(Records for locating displayed items)
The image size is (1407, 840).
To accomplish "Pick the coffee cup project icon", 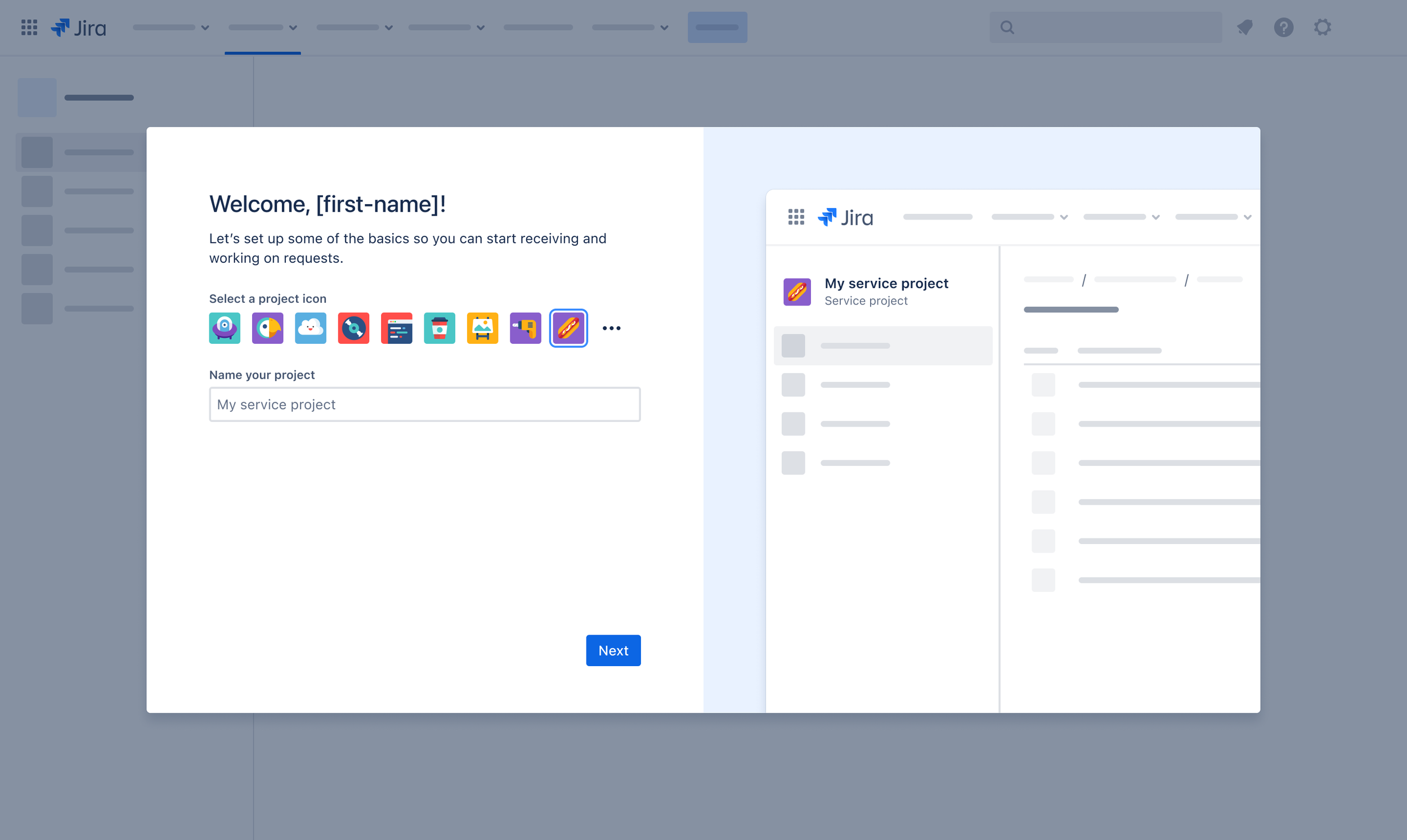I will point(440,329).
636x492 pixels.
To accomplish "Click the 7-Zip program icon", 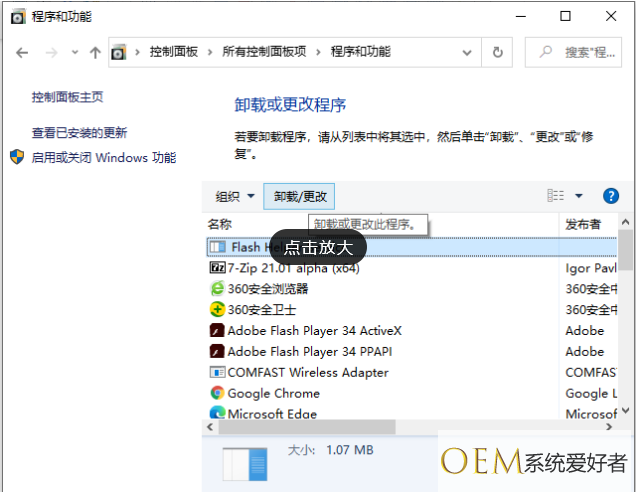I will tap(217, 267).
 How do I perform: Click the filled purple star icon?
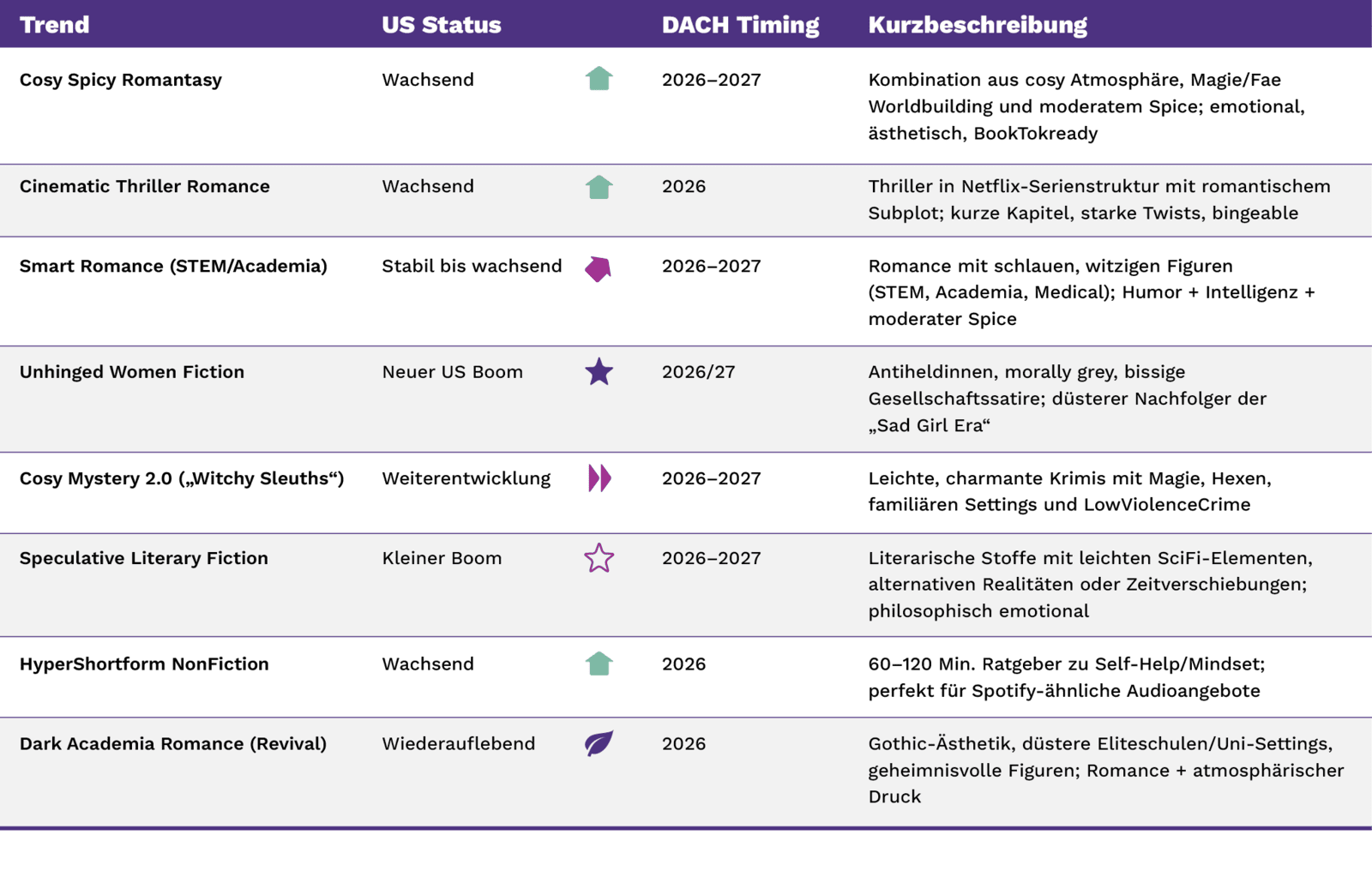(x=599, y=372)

-- WHAT IS EXPECTED --
Swap "purple" for "green" in everything from the line containing "How do I perform: Click" down to the last line, changing nothing else. Give only those lines, with the pictures left out.

-- TASK RESPONSE --
 How do I perform: Click the filled green star icon?
(x=599, y=372)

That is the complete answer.